Internally, Excel does not have an integer data type and consequently it is difficult
for the ReadTableFromExcel
command to know when to convert a zero-decimal
number in Excel to a floating point or integer number in the output table
(it therefore defaults to a floating point number in output).
To make this conversion more explicit, use the ExcelIntegerColumns
command parameter.
The comment lines in the above example will be ignored in determining the headings,
and any data rows that have a first cell value starting with the comment character will be ignored.
Command Editor
The following dialog is used to edit the command and illustrates the syntax for the command when reading the above Excel worksheet.
ReadTableFromExcel
Command Editor for Table Parameters (see also the full-size image)
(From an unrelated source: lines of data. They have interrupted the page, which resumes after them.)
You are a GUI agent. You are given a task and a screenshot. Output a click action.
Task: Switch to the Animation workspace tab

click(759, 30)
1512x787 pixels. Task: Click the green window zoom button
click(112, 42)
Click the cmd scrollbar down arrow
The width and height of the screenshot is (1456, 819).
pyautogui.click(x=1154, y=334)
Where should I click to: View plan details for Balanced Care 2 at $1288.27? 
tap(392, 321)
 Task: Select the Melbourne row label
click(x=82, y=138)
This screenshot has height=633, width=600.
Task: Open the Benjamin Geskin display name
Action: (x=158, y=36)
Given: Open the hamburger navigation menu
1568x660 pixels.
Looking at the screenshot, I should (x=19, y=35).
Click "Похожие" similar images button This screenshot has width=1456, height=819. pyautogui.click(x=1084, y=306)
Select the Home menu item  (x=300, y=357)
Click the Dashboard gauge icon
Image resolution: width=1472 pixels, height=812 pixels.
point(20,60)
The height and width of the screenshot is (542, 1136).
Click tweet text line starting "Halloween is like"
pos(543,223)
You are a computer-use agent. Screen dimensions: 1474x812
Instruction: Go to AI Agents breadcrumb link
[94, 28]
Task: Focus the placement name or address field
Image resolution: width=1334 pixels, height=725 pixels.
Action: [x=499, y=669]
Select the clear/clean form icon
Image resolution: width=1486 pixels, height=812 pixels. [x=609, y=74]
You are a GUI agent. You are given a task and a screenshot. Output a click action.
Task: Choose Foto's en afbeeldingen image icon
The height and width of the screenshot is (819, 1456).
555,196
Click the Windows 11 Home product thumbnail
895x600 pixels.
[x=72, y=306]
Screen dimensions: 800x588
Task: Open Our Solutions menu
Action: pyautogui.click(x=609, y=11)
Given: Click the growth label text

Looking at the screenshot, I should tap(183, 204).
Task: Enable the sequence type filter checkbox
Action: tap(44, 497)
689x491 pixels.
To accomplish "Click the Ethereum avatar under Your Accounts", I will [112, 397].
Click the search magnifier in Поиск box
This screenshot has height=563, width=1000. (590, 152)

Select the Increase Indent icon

The following dialog is used to edit the command and illustrates main Excel parameters.
ReadTableFromExcel
Command Editor for Main Excel Parameters (see also the full-size image)
The following dialog is used to edit the command and illustrates filter parameters.
ReadTableFromExcel
Command Editor for Filter Parameters (see also the full-size image)
The following dialog is used to edit the command and illustrates column type parameters.
ReadTableFromExcel
Command Editor for Column Type Parameters (see also the full-size image)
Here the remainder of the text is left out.